- Directions -
Copy the following data line for line, without changing anything.

# # #

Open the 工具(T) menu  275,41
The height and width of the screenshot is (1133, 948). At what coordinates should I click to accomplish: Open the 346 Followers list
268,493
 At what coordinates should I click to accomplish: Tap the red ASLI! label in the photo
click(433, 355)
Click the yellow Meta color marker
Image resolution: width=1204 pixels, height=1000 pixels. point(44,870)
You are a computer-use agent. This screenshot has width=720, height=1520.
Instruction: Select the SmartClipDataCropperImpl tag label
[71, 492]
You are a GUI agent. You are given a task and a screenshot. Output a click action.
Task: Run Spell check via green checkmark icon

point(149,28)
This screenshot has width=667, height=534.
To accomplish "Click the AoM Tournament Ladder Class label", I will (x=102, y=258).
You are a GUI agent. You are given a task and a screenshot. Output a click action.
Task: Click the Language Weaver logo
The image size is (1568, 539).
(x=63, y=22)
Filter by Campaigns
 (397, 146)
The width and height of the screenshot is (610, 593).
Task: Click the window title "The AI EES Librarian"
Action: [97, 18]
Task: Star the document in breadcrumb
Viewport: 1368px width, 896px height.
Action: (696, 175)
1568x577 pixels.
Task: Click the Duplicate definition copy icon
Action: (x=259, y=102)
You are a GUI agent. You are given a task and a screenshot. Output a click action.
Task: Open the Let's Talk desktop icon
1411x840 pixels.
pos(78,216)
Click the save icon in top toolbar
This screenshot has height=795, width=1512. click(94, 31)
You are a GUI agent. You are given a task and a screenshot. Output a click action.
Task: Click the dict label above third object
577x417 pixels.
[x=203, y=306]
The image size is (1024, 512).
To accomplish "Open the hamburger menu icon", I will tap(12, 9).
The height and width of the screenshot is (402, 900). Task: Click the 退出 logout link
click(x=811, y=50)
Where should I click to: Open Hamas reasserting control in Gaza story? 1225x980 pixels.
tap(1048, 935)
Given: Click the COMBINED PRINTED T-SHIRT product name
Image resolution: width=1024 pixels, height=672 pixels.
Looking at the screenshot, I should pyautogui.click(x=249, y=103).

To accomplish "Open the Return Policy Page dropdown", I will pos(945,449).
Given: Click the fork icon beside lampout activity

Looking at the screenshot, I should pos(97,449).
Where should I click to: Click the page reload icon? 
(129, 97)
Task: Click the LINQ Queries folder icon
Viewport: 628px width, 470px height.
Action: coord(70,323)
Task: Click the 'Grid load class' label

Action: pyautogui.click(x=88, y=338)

# # #

- Exercise result -
Open the 工具(T) menu  275,41
The height and width of the screenshot is (1133, 948). At what coordinates should I click to accomplish: Open the 346 Followers list
268,493
 At what coordinates should I click to accomplish: Tap the red ASLI! label in the photo
click(433, 355)
Click the yellow Meta color marker
Image resolution: width=1204 pixels, height=1000 pixels. point(44,870)
You are a computer-use agent. This screenshot has width=720, height=1520.
Instruction: Select the SmartClipDataCropperImpl tag label
[71, 492]
You are a GUI agent. You are given a task and a screenshot. Output a click action.
Task: Run Spell check via green checkmark icon

point(149,28)
This screenshot has width=667, height=534.
To accomplish "Click the AoM Tournament Ladder Class label", I will (x=102, y=258).
You are a GUI agent. You are given a task and a screenshot. Output a click action.
Task: Click the Language Weaver logo
The image size is (1568, 539).
(x=63, y=22)
Filter by Campaigns
 (397, 146)
The width and height of the screenshot is (610, 593).
Task: Click the window title "The AI EES Librarian"
Action: [97, 18]
Task: Star the document in breadcrumb
Viewport: 1368px width, 896px height.
Action: (696, 175)
1568x577 pixels.
Task: Click the Duplicate definition copy icon
Action: (x=259, y=102)
You are a GUI agent. You are given a task and a screenshot. Output a click action.
Task: Open the Let's Talk desktop icon
1411x840 pixels.
pos(78,216)
Click the save icon in top toolbar
This screenshot has height=795, width=1512. click(94, 31)
You are a GUI agent. You are given a task and a screenshot. Output a click action.
Task: Click the dict label above third object
577x417 pixels.
[x=203, y=306]
The image size is (1024, 512).
To accomplish "Open the hamburger menu icon", I will tap(12, 9).
The height and width of the screenshot is (402, 900). Task: Click the 退出 logout link
click(x=811, y=50)
Where should I click to: Open Hamas reasserting control in Gaza story? 1225x980 pixels.
tap(1048, 935)
Given: Click the COMBINED PRINTED T-SHIRT product name
Image resolution: width=1024 pixels, height=672 pixels.
Looking at the screenshot, I should pyautogui.click(x=249, y=103).

To accomplish "Open the Return Policy Page dropdown", I will pos(945,449).
Given: Click the fork icon beside lampout activity

Looking at the screenshot, I should pos(97,449).
Where should I click to: Click the page reload icon? 
(129, 97)
Task: Click the LINQ Queries folder icon
Viewport: 628px width, 470px height.
Action: coord(70,323)
Task: Click the 'Grid load class' label

Action: pyautogui.click(x=88, y=338)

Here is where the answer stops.